Hoe doe je dat nu dan?
Ik heb deze zomer de Frans Molenaar Award gewonnen waar een geldbedrag van tienduizend euro aan verbonden zit. Hiermee ben ik nu een nieuwe collectie aan het maken. Verder is het bijbeunen, exposities en lezingen. Verder heb ik een aantal klanten voor wie ik kleding maak.

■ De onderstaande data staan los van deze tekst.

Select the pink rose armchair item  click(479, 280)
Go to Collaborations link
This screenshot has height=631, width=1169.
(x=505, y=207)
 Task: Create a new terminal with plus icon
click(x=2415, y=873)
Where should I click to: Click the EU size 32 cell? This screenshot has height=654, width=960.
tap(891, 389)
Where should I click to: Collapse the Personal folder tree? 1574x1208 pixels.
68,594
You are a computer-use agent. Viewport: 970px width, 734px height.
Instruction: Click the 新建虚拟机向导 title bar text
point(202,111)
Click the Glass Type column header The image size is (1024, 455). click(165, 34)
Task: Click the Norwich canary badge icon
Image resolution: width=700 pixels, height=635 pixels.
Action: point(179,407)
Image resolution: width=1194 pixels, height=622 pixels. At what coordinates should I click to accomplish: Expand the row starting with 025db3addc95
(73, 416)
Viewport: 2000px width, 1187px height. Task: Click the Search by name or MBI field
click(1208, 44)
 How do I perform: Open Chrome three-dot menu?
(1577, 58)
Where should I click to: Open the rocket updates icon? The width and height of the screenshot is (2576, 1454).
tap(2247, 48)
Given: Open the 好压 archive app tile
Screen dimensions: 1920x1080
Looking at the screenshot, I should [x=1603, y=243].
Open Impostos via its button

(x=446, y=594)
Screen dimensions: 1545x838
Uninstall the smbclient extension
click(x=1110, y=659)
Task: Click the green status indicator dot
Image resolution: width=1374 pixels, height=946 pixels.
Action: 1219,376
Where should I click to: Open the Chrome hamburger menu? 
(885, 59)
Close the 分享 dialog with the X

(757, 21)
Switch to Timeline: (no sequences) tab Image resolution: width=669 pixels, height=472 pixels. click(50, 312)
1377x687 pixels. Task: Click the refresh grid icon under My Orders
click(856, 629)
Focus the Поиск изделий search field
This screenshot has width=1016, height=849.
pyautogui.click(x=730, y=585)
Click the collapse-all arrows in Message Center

Liggen je ontwerpen in de winkel?
Ik denk niet dat mijn collectie zo draagbaar is. Het duurt even en je hebt drie man nodig om die rokken aan te trekken. Ik wil mijn draaiende rokken graag doorontwikkelen tot een gebruiksvriendelijke versie, die makkelijker uit te lenen is. Misschien krijgen we ooit rodeloper-evenementen waar al onze sterren met draaiende, vliegende en exploderende jurken heen en weer rennen. Lijkt me fantastisch. Ik heb niks in een winkel liggen, nee. Maar ik maak wel dingen op bestelling.

Wat zijn je plannen voor de komende tijd?
Ik ben net naar Berlijn vertrokken. Hier heb ik een atelier en werk ik aan mijn nieuwe collectie voor volgende zomer.